I've been filled with much anxiety lately. The world is in upheaval, politics is so nasty, and morality seems to be an an all-time low. I worry about my kids and grandkids. One thing my dear, sweet wife and I did right was to make sure that our kids were in church and Sunday school every week. But our kids are not following the example we set. I'm concerned that as these grandkids grow older, worshiping God will become less of a priority. We know that Satan never takes a day off, an hour off, a second off. The grandkids are still young enough to develop good worshiping habits. But time flies by so quickly.
I'm also anxious about aging. I never thought about my age while I was working. Maybe I was too busy. But now when I hear of someone who passed away at 72 or 75 or 77, I can't help but think, "I'm almost there. Will people be reading my obit sooner rather than later?"

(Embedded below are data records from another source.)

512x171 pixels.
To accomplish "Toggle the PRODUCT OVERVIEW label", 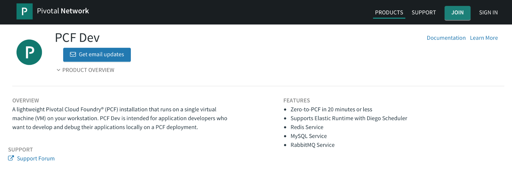I will click(88, 70).
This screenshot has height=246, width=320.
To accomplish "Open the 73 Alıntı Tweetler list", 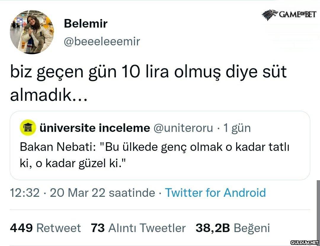I will tap(138, 228).
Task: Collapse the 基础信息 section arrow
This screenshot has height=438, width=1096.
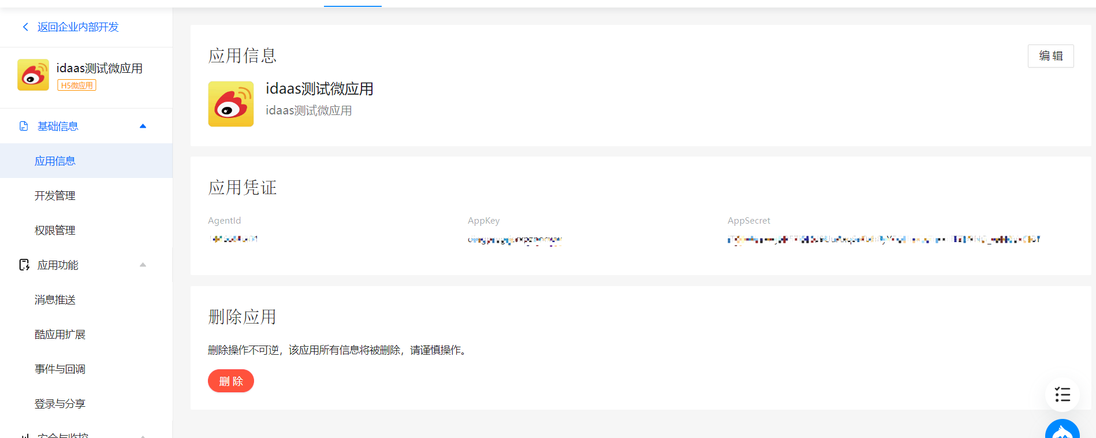Action: tap(143, 126)
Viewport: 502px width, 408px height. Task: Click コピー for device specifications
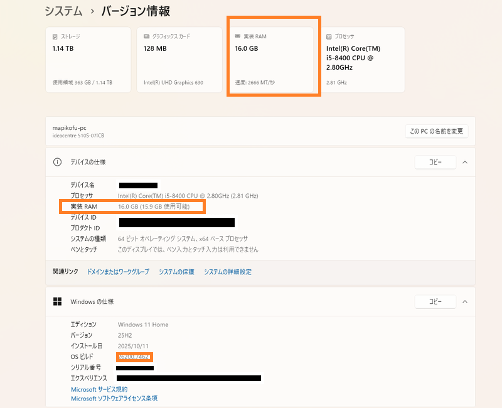click(435, 162)
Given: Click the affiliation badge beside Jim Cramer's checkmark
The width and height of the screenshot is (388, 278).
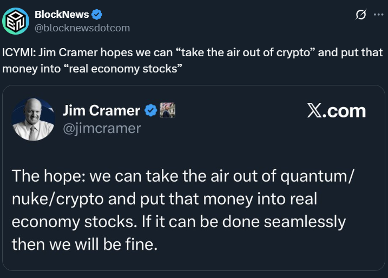Looking at the screenshot, I should point(168,111).
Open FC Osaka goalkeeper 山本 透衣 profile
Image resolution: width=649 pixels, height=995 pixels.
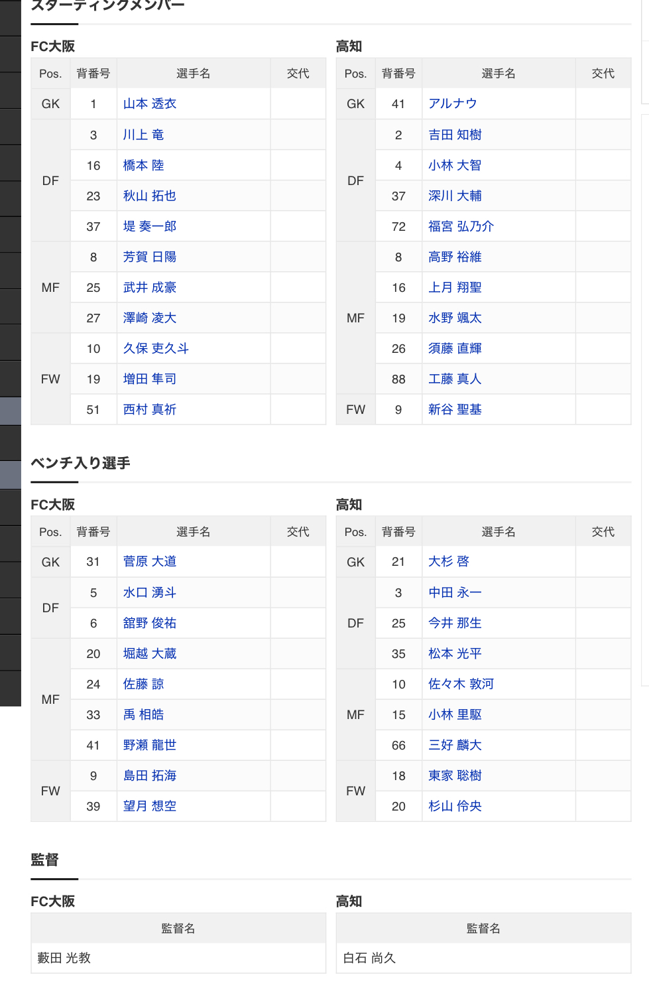click(150, 104)
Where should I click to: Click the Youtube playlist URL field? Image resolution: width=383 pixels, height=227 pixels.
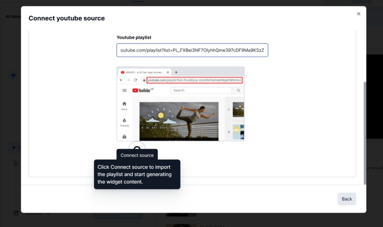click(193, 50)

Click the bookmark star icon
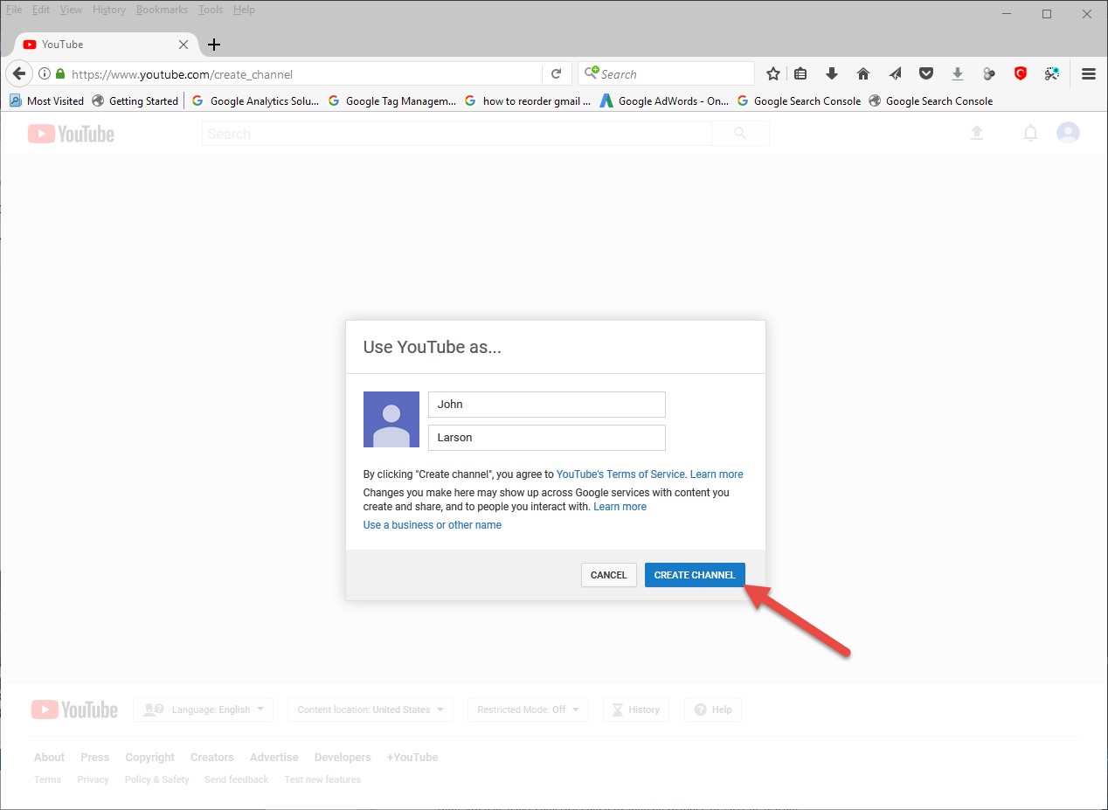(772, 74)
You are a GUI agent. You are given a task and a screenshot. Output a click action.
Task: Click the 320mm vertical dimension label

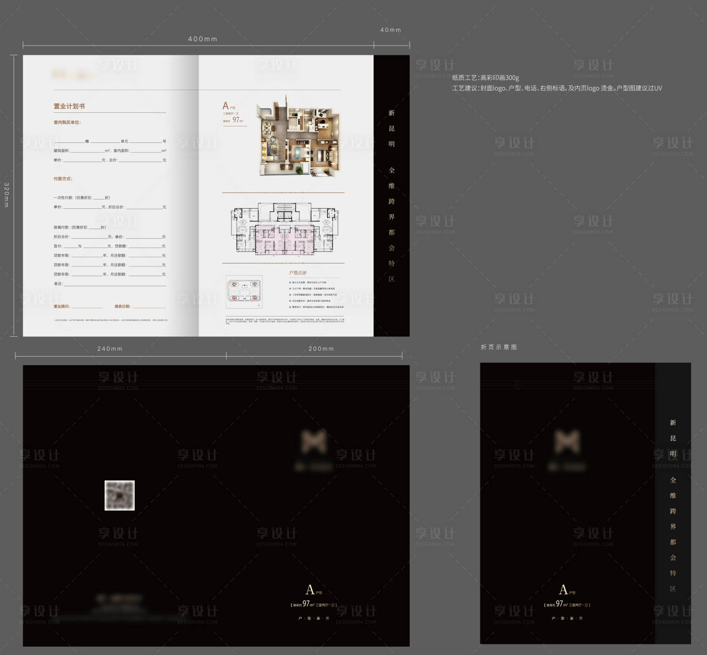7,195
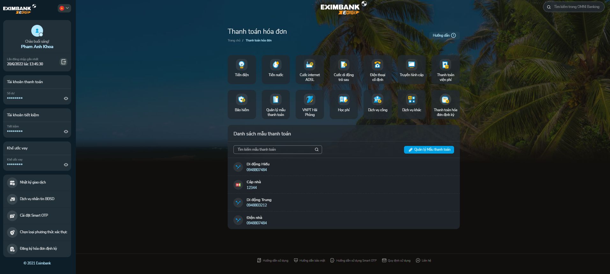Open Nhật ký giao dịch in sidebar
This screenshot has width=610, height=274.
coord(33,183)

I know that my Redeemer lives. He is the resurrection and the life and everyone who believes in Him will never die. But I struggle with aches and pains and fear they will become worse. My dear, sweet wife cared for her Mom and Dad in their last years. Will she have to do the same for me.
Well, I went searching for some Psalms that I hoped will calm my fears and anxiety. Psalm 23 was a good place to start. The Lord will lead me through the valley of the shadow of death and I will be with Him in the house of the Lord forever. Psalm 121 is a favorite. It assures me that the Lord is watching me constantly; nothing escapes His attention. Psalm 77, especially verse 19, has been a source of comfort for sometime now. The Lord is with me whether I see his footsteps or not.
I've been called for dinner so time to go. But I'm glad I have some good reading material for tonight.